Let \(\Sigma \) be a positive definite, symmetric \(m \times m\) matrix, and let \({{\mathbf {X}}}^T\) be a random \(m \times N\) matrix as in Eq. (2), whose columns are independent, identically distributed random vectors, each with the multivariate Gaussian distribution \(N(0,\Sigma )\).

5.2.1 Wishart distribution

Assume that \(N \ge m\). Then the random matrix \( S = {{\mathbf {X}}}^T{{\mathbf {X}}}\) has the Wishart distribution \(W(\Sigma ,m,N)\), with density

$$\begin{aligned} {\nu }(dS)=\omega (m,N)\det (\Sigma ^{-1}S)^{N/2}\exp \Big (-\frac{1}{2}tr(\Sigma ^{-1}S)\Big ), \end{aligned}$$

for an appropriate normalizing constant \(\omega (m,N)\). Under the null hypothesis \(\mathcal {H}^{(m)}_0\) the matrix \({{\mathbf {X}}}^T {{\mathbf {X}}}\) has the Wishart distribution W(ImN), where I is the \(m \times m\) identity matrix.

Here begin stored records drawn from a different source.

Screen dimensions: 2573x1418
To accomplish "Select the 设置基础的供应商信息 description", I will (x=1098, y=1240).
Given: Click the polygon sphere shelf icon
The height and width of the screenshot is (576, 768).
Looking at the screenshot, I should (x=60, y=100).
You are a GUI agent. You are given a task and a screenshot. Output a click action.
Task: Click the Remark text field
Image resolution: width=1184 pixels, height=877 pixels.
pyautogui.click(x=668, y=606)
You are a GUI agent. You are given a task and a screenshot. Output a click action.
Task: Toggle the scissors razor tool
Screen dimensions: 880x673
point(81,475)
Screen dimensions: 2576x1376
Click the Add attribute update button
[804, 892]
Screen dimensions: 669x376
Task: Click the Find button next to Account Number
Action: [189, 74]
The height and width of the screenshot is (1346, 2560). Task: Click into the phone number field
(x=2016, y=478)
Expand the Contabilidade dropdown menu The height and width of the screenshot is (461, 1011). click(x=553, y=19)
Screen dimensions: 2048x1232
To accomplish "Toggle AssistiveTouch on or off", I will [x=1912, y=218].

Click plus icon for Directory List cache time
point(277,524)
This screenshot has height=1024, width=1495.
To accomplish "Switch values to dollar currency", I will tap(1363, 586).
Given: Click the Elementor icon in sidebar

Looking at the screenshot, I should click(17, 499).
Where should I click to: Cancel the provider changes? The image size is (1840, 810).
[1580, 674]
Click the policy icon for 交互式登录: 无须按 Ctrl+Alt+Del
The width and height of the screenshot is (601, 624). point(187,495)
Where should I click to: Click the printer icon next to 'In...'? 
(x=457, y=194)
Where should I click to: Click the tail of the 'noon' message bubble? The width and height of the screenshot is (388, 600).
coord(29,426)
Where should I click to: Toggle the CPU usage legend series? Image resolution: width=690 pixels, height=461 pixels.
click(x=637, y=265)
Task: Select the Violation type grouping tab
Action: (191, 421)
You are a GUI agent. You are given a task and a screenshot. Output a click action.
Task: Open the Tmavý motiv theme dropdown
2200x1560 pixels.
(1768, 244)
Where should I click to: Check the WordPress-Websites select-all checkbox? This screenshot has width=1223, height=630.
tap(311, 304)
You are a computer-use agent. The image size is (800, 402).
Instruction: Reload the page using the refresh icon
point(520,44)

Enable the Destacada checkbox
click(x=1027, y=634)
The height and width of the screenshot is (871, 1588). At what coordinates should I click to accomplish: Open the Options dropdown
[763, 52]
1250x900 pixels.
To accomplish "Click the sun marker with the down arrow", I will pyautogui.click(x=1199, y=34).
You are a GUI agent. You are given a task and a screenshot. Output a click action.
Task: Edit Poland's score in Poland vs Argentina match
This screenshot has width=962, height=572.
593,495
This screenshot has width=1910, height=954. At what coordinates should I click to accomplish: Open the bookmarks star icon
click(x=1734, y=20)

5.2.2 Marchenko–Pastur distribution

The limit of the empirical spectral measure of Wishart matrices, with \(\mathcal {H}^{(m)}_0\) assumption, was found in Marchenko and Pastur (1967) by Vladimir Marchenko and Leonid Pastur. Assume that \(\Sigma \sim N(0,I)\). If \(m,N \rightarrow \infty \) in such a way that \(m/N \rightarrow \lambda \in (0, 1),\) then the empirical spectral distribution \({{\mathbf {X}}}^T {{\mathbf {X}}}\) converges weakly to the Marchenko–Pastur distribution with density (with respect to the Lebesgue measure)

$$\begin{aligned} {\nu }(dx)=\frac{1}{2\pi x}\,\sqrt{4\lambda -(x-(1+\lambda ))^2}\,dx, \end{aligned}$$

supported on the interval \(((1-\sqrt{\lambda })^2,\,(1+\sqrt{\lambda })^2)\).

5.3 Real data example

As an illustrative example we consider the data from Stevens (2012) that appeared originally in Ambrose (1985). The data in Table 8 represent average ratings on three performance aspects (rhythm, intonation and tempo) of two groups of elementary school children that received instruction in clarinet. The experimental group (1) had programmed instruction, while the control group (2) had traditional classroom instruction.

Table 8 Performance aspects ratings

Suppose a researcher wants to examine the effects of instruction on these performance aspects. If these aspects are normally distributed and independent random variables, a separate univariate analysis of variance for each variable is recommended. However, if this is not the case, the researcher should either use some nonparametric procedure (in case of non-normality) or a multivariate analysis of variance (in presence of correlation). Hence, our test is handy to make a decision about the appropriate procedure.

Applying the test on data from Table 8 we get the p-values of 0.12 (group 1) and 0.19 (group 2) and therefore the recommendation for the researcher is to examine the effects using the univariate analysis of variance.